Thinking I should get a decent meal that morning so I would have enough battery juice to make it through the day, I grabbed some scrambled eggs, some hash browns, and a pastry. I should have stopped at the scrambled eggs and hash browns. I shoved that stuff in my mouth as fast as I could because almost as soon as I sat down, we were getting a countdown for when we needed to be finished. By the time we were told to get out of the mess hall, I still had that pastry sitting there. I started to get up, but one of those all-seeing DIs spotted that pastry on my tray.
He told me I wasn’t going to waste his Marine Corps chow. Everything seemed to belong to these DIs, and they seemingly took everything personally–my Marine Corps chow, my Marine Corps barracks, my Marine Corps dirt, my Marine Corps formation–and we seemed to always be messing up their Marine Corps things. In fact, they seemed to be convinced that we were there to destroy their Marine Corps and it was their mission to keep that from happening.
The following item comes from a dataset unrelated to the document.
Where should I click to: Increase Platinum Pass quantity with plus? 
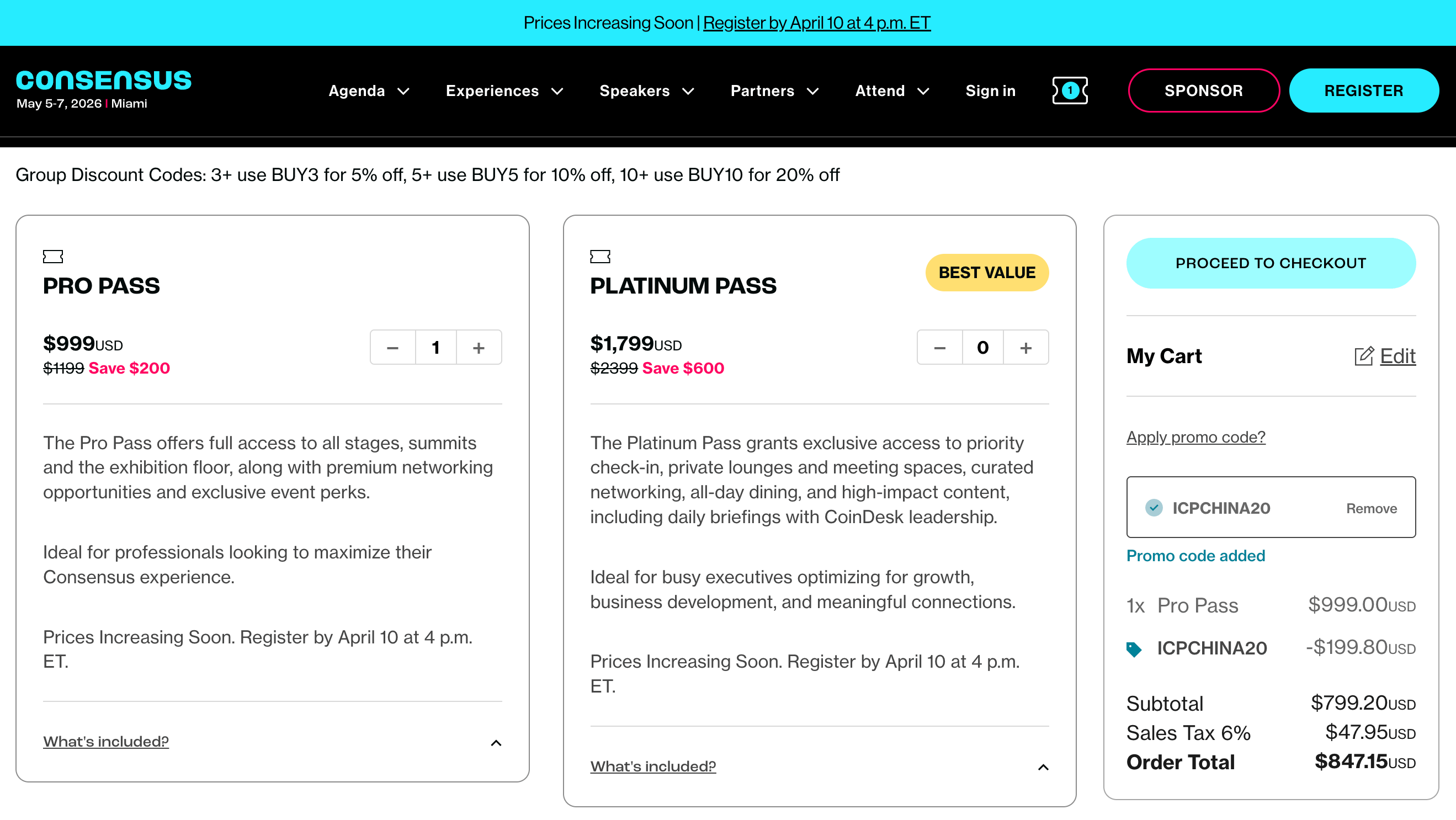coord(1025,348)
So, I was not going to waste his Marine Corps chow because doing so would lead to the demise of his Marine Corps. I dropped back down in my seat and my new shadow, the DI, was right on me yelling at me to get this thing eaten. I stuffed as much of that pastry in my mouth that I could–the proverbial ten pounds in the five-pound bag–and tried to chew, but it wasn’t going anywhere. It just seemed to get larger and mushier and more impossible to do anything with. I finally got the whole thing in my mouth and was still trying to chew it when he yelled at me (with his outside voice) to get out of there. I must have chewed that ball of grease and dough for an hour, but I finally got it down. That was the last pastry I ate in boot camp.
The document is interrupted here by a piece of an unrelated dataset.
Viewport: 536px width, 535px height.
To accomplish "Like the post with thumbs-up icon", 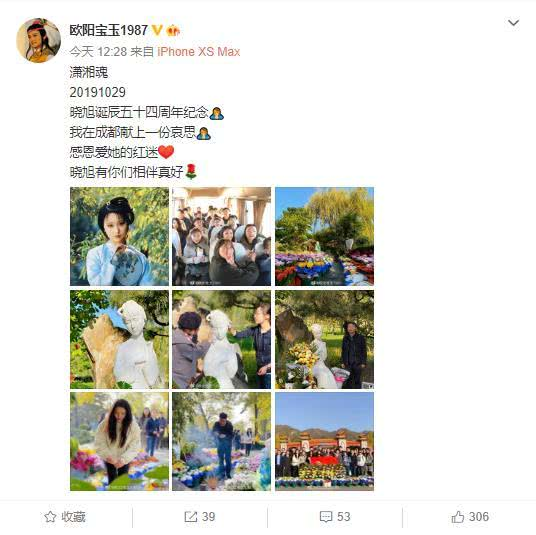I will pyautogui.click(x=458, y=517).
We got back to the barracks and cleaned the place up then went to get our uniforms. Once again, we became someone different (except for that red-headed guy). We looked nothing like Marines in those green uniforms though. It was pretty clear that we were just civilians dressed up–poorly, I should say–in Marine Corps uniforms. The uniforms smelled like mothballs and were dark green because they’d not yet been laundered. We looked terrible, but at least, in our eyes, we were starting to look like we belonged there.
A little while later, we went to a place where we boxed up all of our personal belongings and shipped them home. The Marine Corps would issue to us anything we would need from that time on.
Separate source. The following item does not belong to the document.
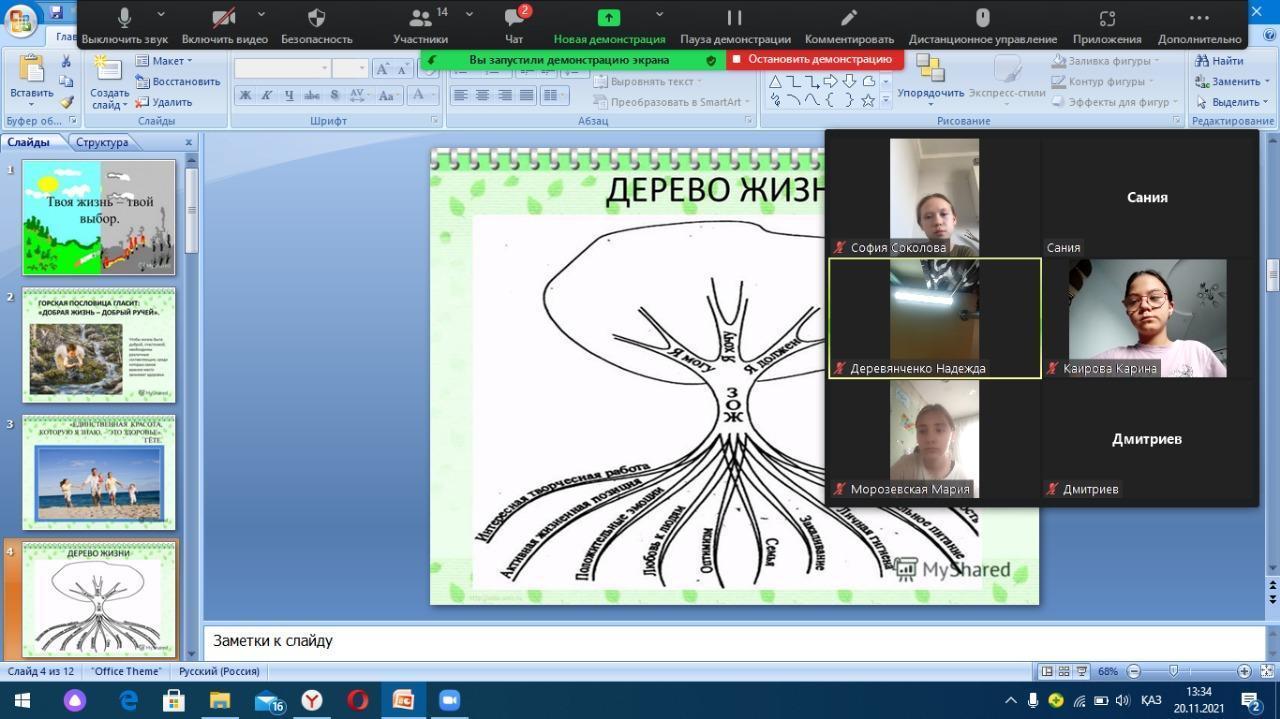Toggle slide sorter view in status bar
Screen dimensions: 1280x719
1064,671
Then, we went over to the phone center where we were allowed to make a quick phone call home. There was a script taped next to the telephone that went something like this: “This is Recruit Doss. I have arrived safely at the Marine Corps Recruit Depot in San Diego. Please do not send me any food or bulky items in the mail. I will contact you in 3 to 5 days by postcard with my new address. Thank you for your support. Goodbye for now.”
That’s when it really settled on me that I now belonged to the United States Marine Corps. What happened from that time forward was entirely in the hands of a few drill instructors and what I was able to make of it. Every day presented a new challenge and produced more growth. It's interesting that as uncertain as I was about whether I could make it through boot camp before I arrived, once I got there, it never occurred to me again that I couldn't handle it. As much as I missed all that I left behind when I went to boot camp, it turned out that boot camp was what I needed to get on track.
Somehow, in three short months, they took us from raw recruits who needed yellow footprints painted on the ground to show us where to stand and turned us into Marines.